(DATA)

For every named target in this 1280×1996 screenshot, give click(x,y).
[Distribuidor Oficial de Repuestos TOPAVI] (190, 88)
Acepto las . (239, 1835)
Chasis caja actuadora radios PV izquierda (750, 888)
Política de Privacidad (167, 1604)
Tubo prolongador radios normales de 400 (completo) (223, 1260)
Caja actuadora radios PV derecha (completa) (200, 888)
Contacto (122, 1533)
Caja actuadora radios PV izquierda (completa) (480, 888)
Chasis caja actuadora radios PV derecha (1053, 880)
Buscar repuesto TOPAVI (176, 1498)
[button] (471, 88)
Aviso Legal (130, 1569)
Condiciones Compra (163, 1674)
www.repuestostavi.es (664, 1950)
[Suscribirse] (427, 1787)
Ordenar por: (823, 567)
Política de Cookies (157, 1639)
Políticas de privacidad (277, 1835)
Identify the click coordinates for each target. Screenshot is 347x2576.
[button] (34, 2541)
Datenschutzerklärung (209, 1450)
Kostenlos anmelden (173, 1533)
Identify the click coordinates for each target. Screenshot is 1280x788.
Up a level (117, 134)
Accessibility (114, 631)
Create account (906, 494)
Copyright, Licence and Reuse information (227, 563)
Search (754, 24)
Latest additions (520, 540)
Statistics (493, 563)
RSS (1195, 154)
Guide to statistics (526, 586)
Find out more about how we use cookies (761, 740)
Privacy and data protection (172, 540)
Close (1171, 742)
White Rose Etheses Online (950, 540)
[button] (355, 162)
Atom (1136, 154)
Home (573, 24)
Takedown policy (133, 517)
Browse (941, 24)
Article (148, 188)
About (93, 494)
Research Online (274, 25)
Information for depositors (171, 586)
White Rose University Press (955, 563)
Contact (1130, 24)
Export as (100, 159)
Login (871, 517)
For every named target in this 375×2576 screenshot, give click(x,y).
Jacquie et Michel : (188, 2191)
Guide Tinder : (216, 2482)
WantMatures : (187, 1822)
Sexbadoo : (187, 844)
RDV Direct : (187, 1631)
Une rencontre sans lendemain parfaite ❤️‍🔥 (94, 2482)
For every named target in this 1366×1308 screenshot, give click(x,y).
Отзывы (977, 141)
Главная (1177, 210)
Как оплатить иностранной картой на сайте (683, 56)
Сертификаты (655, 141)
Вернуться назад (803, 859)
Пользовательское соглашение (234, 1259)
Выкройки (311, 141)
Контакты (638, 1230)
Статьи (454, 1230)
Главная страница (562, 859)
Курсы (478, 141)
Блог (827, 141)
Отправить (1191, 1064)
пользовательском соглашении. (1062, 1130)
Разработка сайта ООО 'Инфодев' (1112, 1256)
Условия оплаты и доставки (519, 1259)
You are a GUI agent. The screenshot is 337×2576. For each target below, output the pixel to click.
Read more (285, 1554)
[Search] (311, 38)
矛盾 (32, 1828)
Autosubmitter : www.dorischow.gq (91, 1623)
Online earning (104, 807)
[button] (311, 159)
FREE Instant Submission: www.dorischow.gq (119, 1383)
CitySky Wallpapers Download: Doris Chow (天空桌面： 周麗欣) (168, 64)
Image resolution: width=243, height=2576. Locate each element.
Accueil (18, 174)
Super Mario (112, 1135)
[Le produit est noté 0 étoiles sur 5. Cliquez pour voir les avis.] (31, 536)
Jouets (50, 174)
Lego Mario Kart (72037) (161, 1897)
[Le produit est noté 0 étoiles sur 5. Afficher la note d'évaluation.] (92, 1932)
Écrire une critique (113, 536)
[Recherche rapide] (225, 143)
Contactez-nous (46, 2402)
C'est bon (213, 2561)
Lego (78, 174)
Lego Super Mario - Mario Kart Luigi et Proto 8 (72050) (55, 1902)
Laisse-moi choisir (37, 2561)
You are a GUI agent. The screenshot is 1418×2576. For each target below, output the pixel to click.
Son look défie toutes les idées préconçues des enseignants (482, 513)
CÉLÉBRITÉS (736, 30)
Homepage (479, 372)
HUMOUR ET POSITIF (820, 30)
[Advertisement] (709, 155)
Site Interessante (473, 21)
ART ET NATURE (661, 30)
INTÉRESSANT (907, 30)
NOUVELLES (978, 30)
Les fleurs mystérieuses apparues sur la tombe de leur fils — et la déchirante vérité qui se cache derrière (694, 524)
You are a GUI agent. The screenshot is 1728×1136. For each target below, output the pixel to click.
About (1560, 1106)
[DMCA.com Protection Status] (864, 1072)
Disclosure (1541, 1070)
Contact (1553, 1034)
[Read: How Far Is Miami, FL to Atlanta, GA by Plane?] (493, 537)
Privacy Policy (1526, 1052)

(End DATA)

— EXERCISE —
Nothing but the lines from the top of the entries above through the line with "Guide to statistics (526, 586)" should be set down, each exactly as written.

— WRITTEN ANSWER —
For every named target in this 1280×1996 screenshot, give click(x,y).
[Distribuidor Oficial de Repuestos TOPAVI] (190, 88)
Acepto las . (239, 1835)
Chasis caja actuadora radios PV izquierda (750, 888)
Política de Privacidad (167, 1604)
Tubo prolongador radios normales de 400 (completo) (223, 1260)
Caja actuadora radios PV derecha (completa) (200, 888)
Contacto (122, 1533)
Caja actuadora radios PV izquierda (completa) (480, 888)
Chasis caja actuadora radios PV derecha (1053, 880)
Buscar repuesto TOPAVI (176, 1498)
[button] (471, 88)
Aviso Legal (130, 1569)
Condiciones Compra (163, 1674)
www.repuestostavi.es (664, 1950)
[Suscribirse] (427, 1787)
Ordenar por: (823, 567)
Política de Cookies (157, 1639)
Políticas de privacidad (277, 1835)
Identify the click coordinates for each target. Screenshot is 347x2576.
[button] (34, 2541)
Datenschutzerklärung (209, 1450)
Kostenlos anmelden (173, 1533)
Identify the click coordinates for each target. Screenshot is 1280x788.
Up a level (117, 134)
Accessibility (114, 631)
Create account (906, 494)
Copyright, Licence and Reuse information (227, 563)
Search (754, 24)
Latest additions (520, 540)
Statistics (493, 563)
RSS (1195, 154)
Guide to statistics (526, 586)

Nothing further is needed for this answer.